# [What needs to be done]
Below are the entries to work from; restate word for word the portion that opens with the line containing "Click the pencil" and closes with the line containing "Task: Open the 본문", keeping both.

# [Input data]
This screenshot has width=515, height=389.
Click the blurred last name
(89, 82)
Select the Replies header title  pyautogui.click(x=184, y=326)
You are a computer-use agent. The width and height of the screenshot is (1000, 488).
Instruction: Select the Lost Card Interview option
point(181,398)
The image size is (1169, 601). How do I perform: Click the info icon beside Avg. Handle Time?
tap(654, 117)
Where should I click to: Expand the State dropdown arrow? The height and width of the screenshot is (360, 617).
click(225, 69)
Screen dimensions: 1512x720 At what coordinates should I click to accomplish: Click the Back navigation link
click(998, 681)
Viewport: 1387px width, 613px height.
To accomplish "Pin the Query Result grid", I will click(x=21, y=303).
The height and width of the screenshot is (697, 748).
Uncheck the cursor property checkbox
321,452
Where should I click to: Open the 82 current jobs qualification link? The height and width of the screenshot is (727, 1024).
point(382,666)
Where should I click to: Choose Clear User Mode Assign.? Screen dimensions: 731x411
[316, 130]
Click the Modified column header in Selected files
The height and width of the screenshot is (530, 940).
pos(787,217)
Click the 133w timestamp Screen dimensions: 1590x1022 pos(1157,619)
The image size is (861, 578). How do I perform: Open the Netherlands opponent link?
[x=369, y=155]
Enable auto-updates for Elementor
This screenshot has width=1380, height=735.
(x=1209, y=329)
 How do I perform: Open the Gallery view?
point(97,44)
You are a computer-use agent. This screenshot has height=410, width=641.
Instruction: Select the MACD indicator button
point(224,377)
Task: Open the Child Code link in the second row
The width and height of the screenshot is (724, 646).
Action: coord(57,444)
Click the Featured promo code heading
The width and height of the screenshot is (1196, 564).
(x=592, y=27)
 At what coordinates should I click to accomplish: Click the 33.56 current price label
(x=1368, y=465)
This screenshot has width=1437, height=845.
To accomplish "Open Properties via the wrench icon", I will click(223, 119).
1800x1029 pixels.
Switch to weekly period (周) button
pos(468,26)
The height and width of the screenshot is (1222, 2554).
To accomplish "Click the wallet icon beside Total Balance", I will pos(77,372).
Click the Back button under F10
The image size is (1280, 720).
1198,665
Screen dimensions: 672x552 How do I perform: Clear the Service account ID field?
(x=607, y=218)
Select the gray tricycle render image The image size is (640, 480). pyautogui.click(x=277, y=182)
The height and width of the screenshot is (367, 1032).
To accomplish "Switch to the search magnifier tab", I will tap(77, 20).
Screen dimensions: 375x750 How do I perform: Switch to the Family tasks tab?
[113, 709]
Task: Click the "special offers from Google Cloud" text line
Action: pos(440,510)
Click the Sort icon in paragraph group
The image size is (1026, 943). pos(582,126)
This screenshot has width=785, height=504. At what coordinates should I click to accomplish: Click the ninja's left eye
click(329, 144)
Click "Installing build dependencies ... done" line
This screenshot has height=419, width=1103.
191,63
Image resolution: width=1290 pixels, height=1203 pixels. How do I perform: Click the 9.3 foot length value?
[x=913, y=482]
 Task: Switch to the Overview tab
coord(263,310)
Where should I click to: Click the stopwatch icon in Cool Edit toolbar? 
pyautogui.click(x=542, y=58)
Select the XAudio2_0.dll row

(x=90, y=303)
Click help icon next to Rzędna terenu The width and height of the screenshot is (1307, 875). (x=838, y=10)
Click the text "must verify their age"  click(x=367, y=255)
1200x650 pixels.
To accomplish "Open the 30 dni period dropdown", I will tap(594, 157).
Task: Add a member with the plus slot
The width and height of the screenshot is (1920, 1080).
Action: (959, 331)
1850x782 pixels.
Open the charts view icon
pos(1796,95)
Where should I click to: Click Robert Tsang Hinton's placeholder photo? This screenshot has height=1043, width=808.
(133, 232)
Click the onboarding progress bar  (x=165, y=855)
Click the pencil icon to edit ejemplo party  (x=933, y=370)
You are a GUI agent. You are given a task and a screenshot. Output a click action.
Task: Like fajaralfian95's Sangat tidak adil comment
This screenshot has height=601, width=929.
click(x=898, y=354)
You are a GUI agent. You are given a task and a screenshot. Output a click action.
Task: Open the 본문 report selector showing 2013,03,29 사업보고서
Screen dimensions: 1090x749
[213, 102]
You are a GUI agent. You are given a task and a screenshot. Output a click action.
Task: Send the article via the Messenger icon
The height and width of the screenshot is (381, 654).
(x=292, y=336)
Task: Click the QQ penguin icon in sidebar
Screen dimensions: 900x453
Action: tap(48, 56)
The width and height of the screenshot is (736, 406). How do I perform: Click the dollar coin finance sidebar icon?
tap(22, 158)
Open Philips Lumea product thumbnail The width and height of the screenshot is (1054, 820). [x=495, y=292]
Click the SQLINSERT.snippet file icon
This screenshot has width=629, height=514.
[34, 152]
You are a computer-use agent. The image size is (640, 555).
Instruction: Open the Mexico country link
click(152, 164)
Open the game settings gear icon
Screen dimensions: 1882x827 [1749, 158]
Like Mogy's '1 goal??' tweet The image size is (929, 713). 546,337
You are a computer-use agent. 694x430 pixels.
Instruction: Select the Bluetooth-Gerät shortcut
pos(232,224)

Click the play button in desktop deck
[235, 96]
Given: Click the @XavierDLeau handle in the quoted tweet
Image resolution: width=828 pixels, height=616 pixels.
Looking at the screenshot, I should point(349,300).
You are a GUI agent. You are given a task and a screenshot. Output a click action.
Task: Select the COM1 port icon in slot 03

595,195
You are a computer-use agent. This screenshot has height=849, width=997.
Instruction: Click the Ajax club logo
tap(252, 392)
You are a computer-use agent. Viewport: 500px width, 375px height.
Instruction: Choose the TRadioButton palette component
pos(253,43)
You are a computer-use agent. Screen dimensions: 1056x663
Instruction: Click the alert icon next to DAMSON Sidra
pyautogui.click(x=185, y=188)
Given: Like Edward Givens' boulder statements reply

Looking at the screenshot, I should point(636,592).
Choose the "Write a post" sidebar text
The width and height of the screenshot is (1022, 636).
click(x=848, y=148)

# [Exercise solution]
Click the pencil icon to edit ejemplo party  (x=933, y=370)
You are a GUI agent. You are given a task and a screenshot. Output a click action.
Task: Like fajaralfian95's Sangat tidak adil comment
This screenshot has height=601, width=929.
click(x=898, y=354)
You are a GUI agent. You are given a task and a screenshot. Output a click action.
Task: Open the 본문 report selector showing 2013,03,29 사업보고서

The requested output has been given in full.